Natal dan Rancangan Allah

Seperti yang disaksikan oleh Kitab Suci Alkitab bahwa kelahiran Yesus Kristus ke dalam dunia merupakan rancangan Allah yang kekal untuk menyelamatkan manusia dari belenggu dosa yang secara substantif-teologis tidak dapat menyelamatkan diri sendiri.  Penyelamatan ini harus dibayar dengan kasih yang tertinggi yaitu hidup dan kehidupan secara total.  Tuntutan penyelamatan itu sangat dahsyat yaitu nyawa yang sempurna dan terbaik (summum bonum).  Kesaksian Yohanes tentang Yesus Kristus menyatakan bahwa “Tidak ada kasih yang lebih besar daripada kasih seorang yang memberikan nyawanya untuk sahabat-sahabatnya” (Yohanes 15:13).  Dalam konteks inilah, Natal harus dimaknai sebagai ungkapan isi hati Allah demi membahagiakan manusia di dalam Yesus Kristus.  Ini merupakan pembelaan konkrit bagi manusia.  Karena itu, selayaknya orang-orang yang telah “dibahagiakan” oleh Allah dapat berperan aktif untuk menghadirkan tanda-tanda kerajaan Allah di bumi yang berbelas kasih kepada segenap manusia dan ciptaan-Nya. Inilah nilai (value) sekaligus inti (core) dari perayaan natal yang sesungguhnya.

Natal dan Perbuatan Nyata

Pada prinsipnya, natal tidak hanya berbasiskan seremonial atau selebrasi belaka tetapi peluang untuk memaknai natal itu dalam relasinya dengan compassion dan sacrifices dalam segala sisi kehidupan manusia.  Natal tidak hanya bermuatan sakralistik tanpa pemaknaan, akan tetapi natal adalah kesempatan untuk mengobarkan semangat juang, semangat melayani, semangat berbagi, semangat berkreasi, dan semangat berinovasi untuk pencapaian perubahan kehidupan pada arah yang lebih baik.

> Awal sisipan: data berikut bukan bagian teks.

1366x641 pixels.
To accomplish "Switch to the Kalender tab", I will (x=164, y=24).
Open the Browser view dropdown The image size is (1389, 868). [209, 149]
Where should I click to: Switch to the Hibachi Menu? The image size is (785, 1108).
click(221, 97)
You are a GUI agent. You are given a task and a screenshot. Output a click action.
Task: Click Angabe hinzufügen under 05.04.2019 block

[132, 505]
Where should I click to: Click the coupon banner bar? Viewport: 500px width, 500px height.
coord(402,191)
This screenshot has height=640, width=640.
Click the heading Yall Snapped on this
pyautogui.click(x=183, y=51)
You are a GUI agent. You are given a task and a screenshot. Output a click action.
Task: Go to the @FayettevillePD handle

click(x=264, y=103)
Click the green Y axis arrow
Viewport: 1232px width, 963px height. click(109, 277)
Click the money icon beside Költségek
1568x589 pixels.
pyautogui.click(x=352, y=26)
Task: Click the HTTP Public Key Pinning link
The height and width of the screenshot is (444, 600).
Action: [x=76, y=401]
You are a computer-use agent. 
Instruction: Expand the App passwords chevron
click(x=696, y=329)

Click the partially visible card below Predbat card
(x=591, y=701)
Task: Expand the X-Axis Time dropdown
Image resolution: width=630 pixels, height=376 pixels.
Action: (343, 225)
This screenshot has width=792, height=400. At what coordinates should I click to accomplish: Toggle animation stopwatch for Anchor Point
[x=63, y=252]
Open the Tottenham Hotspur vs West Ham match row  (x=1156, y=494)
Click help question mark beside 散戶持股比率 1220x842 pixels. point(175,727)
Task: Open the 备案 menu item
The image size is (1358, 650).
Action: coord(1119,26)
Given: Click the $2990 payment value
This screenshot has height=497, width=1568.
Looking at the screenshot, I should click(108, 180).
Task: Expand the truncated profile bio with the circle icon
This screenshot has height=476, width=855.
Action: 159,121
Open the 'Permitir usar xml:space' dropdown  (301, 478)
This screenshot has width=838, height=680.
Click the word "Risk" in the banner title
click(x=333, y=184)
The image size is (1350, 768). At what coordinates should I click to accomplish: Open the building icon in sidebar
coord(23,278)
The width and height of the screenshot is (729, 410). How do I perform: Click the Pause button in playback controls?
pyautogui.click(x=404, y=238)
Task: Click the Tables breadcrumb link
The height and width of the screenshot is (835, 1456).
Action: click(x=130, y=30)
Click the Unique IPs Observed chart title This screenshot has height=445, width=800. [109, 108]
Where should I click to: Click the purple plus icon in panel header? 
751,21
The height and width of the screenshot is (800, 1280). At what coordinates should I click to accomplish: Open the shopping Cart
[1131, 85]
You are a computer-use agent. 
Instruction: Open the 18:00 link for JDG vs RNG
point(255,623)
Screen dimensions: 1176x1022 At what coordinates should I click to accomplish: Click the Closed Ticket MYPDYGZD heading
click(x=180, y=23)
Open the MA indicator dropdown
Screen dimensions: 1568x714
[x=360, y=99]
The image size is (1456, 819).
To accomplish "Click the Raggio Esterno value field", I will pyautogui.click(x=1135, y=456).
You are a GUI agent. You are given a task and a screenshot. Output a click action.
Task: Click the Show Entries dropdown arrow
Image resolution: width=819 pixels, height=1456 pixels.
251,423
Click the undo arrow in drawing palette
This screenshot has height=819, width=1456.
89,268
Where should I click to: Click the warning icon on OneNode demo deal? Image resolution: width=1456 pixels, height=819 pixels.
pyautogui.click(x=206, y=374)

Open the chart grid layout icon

        Kitab Suci Alkitab memperkuat argumentasi bahwa kehadiran Yesus Kristus ke dalam dunia memberi solusi kepada umat manusia yang percaya kepada-Nya.  Pada sisi lain, kehadiran-Nya – secara tidak langsung – juga mencipta kegelisahan batiniah orang-orang yang mempertahankan status quo; orang-orang yang mempertahankan kebiasaan buruk; orang-orang yang bersahabat dengan kegelapan.  Kegelisahan ini pun menjadi bagian orang-orang yang menyebut diri sebagai imam, kaum lewi, ahli-ahli Taurat, orang-orang Farisi yang berpengetahuan dan berpendidikan, dsb. Menjadi bagian dari orang-orang yang menyebut diri sebagai orang beriman; orang yang latah dan melafalkan dengan menyebut diri sebagai ‘hamba Tuhan’ tetapi bukan hamba dalam arti yang sesungguhnya.  Mereka jauh dari karakter hamba. Berdasarkan kondisi ini, Yesus Kristus hadir untuk membongkar habis kebiasaan kegelapan ini untuk menemukan diri berubah di dalam Dia. Inilah yang dinamakan perubahan. Karena itu, ketika mensyukuri Natal, selayaknya sungguh-sungguh menggumuli perubahan seperti yang dikehendaki oleh Putra Natal itu sendiri yang menjadi penanda bahwa kita adalah berbeda.  Berbeda karena kita menjiwai kehadiran-Nya; berbeda karena mendarahdagingkan kebenaran; dan berbeda karena kita mengalami dan menghidupi karakter Kristus yang berbuat secara nyata.

Natal dan Revolusi Mental

Umumnya, revolusi diartikan sebagai perubahan ketatanegaraan (baik di lingkungan pemerintahan maupun di lingkungan sosial/keadaan sosial) yang dilakukan dengan kekerasan atau perubahan yang cukup mendasar dalam suatu bidang tertentu.  Mental adalah berkaitan erat dengan  batin dan watak manusia.  Jadi, bilamana berbicara tentang revolusi mental dimaksudkan agar terjadi tranformasi secara substansial yang bermula dari batin manusia.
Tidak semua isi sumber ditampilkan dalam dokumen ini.